(Enunciado)
Resuma em duas frases o texto sobre a seca e os pequenos agricultores do Estado.

Os camponeses do Estado encerraram 2015 sem qualquer condição de garantir a produção de alimentos em decorrência da seca, o que já comprometeu a colheita do ano que se inicia e ainda ameaça a de 2017. Mas, apesar da gravidade da situação, com consequências para toda economia dos municípios do interior, o governo Paulo Hartung (PMDB) há dois meses ignora o pleito do Movimento dos Pequenos Agricultores (MPA) de realizar reunião para debater a pauta da entidade.
O pedido de uma audiência com o governador já foi feito pessoalmente ao vice-governador César Colnago (PSDB) e ao secretário da Casa Civil, Paulo Roberto, porém, sem qualquer resultado. Pedidos de empenho para tratar a questão também já foram feitos aos deputados estaduais do PT Padre Honório e José Carlos Nunes, igualmente sem providências.
“Não há sequer retorno”, pontuou Valmir Noventa, coordenador do MPA. Os camponeses, segundo ele, estão completamente abandonados diante do grave problema da seca. “Além do governo e dos deputados, as prefeituras e os vereadores não têm propostas para minimizar os impactos”, afirmou.
Com o cenário cada vez mais dramático e sem conseguir sensibilizar o governo estadual, o MPA vai endurecer a mobilização com um ciclo de protestos que começam ainda em janeiro, mês de “muita luta”, como definiu a liderança camponesa. No último mês de novembro, os camponeses realizaram atos em onze municípios capixabas.
“A pauta do campo é nossa total prioridade em 2016. Vamos continuar no campo, cumprindo nosso papel de produzir alimentos, e o governo tem que cumprir o dele de apresentar soluções para a atual situação da agricultura familiar, uma das piores da História”, exigiu Noventa.
Ele lembra que a produção camponesa movimenta todo o comércio das cidades do interior. “Se o campo não produz renda, a economia do município não sobrevive. O comércio está parado”, alertou.
A situação afeta, ainda, a sociedade da área urbana, que depende da produção de alimentos saudáveis para o consumo de suas famílias.
Noventa destaca que o governo Hartung já deveria ter decretado situação de emergência devido à seca prolongada. Em vários lugares, falta água até para o consumo humano. É a própria política de incentivo ao agronegócio do governo Hartung, como aponta a liderança, a responsável por agravar a seca no Estado. “Esta pauta precisa ser tratada com urgência”, enfatizou.
Além do MPA, aguardam sinalização do governo do Estado a Via Campesina, o Movimento dos Trabalhadores Rurais Sem terra (MST), o Sindicato dos Trabalhadores Rurais (STR), a Federação dos Trabalhadores na Agricultura no Estado (Fetaes), as Associações de Pequenos Agricultores e as igrejas.
As entidades assinam a ampla pauta de reivindicações encaminhadas aos governos do Estado e federal – este, ao contrário da gestão estadual, já se reuniu com os camponeses por meio dos Ministérios de Desenvolvimento Agrário, da Integração Nacional e Casa Civil.

(Material fornecido)
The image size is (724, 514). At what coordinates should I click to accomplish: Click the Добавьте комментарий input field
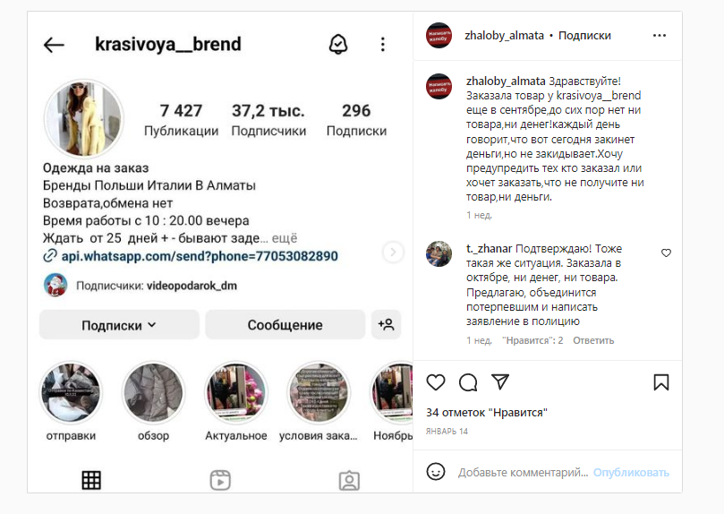(x=523, y=473)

(Resposta)
A seca deixou os camponeses do Estado sem condições de garantir a produção de alimentos, o que comprometeu a colheita de 2016 e ameaça a de 2017, mas há dois meses o governo Paulo Hartung ignora o pedido de reunião do Movimento dos Pequenos Agricultores (MPA). Sem retorno do governo nem dos deputados procurados, o MPA vai endurecer a mobilização com um ciclo de protestos a partir de janeiro, enquanto o governo federal, ao contrário do estadual, já se reuniu com os camponeses.